Mais, surtout, la réunion de tous ces morceaux est l’occasion d’expérimenter une nouvelle façon d’écouter et d’apprécier les titres qu’ils ont inspirés ; et d’approcher un peu le mystère qui a entouré leur fabrication. Car, bien sûr, on ne peut s’empêcher de penser à Keep ya head up, à Hey ladies, à Johnny Ryall ou à California love lorsque l’on retrouve au détour de ces titres les sons à partir desquels ils ont été construits. Mais ça ne ressemble pas à ce que l’on ressent lorsque l’on écoute un remix, ou une reprise ; c’est autre chose, plus proche, par exemple, du plaisir que l’on ressent à reconnaître les influences d’un peintre sur un autre, un plaisir à la fois sensible -on voit ce que l’un doit à l’autre- et intellectuel -on comprend mieux comment le tableau a été construit. Et, parce que les morceaux originels n’évoquent le plus souvent leurs successeurs que pendant quelques secondes -une intro, un refrain, un break-, ces derniers ne se déploient que dans notre imagination, madeleines musicales dont on ne découvrirait le contour qu’en pointillés.

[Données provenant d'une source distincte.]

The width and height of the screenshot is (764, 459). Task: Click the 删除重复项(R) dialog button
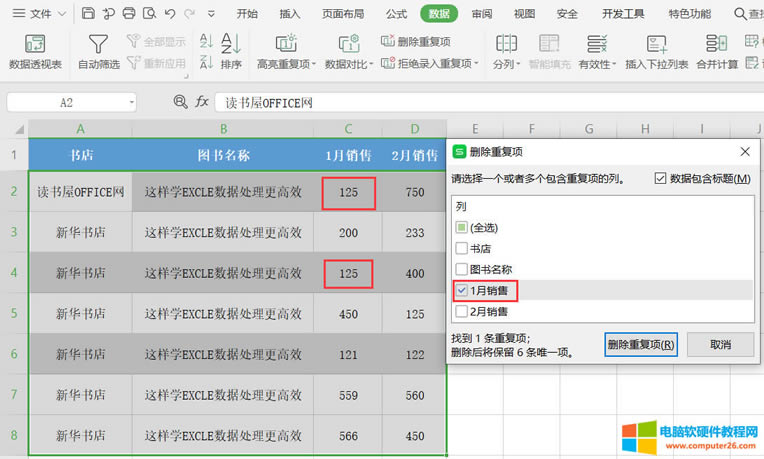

Dans la 2Pac collection, c’est ainsi le monumental California Love, ce triomphe pyrotechnique de l’hubris Westcoast, qui renaît une nouvelle fois en creux autour de ses trois piliers (l’intro du Woman to woman de Joe Cocker, les claviers du So ruff, so tuff de Roger Troutman et le refrain du West coast poplock de son protégé Ronnie Hudson), ni tout à fait différent, ni tout à fait le même, selon cette étrange alchimie du sampling et de l’interpolation que Dre maîtrisait à l’époque à la perfection, avant de retourner à ses origines electro, avec ses productions pour 50 Cent et Eminem. Et le morceau de bravoure de la Beasties collection est cette première face qui, en 9 (neuf !) titres déplie toute la structure sampladélique d’un seul titre, Shake your rump, où l’on croise Ronnie Laws, Rose Royce (avec trois titres différents), The Funky 4 + 1. Et Afrika Bambaataa, le Master of Records, lointain parrain de toutes ces compilations « Strictly Breaks » qui, aujourd’hui, prolongent la tradition d’éclectisme de ses « Death mixes » séminaux.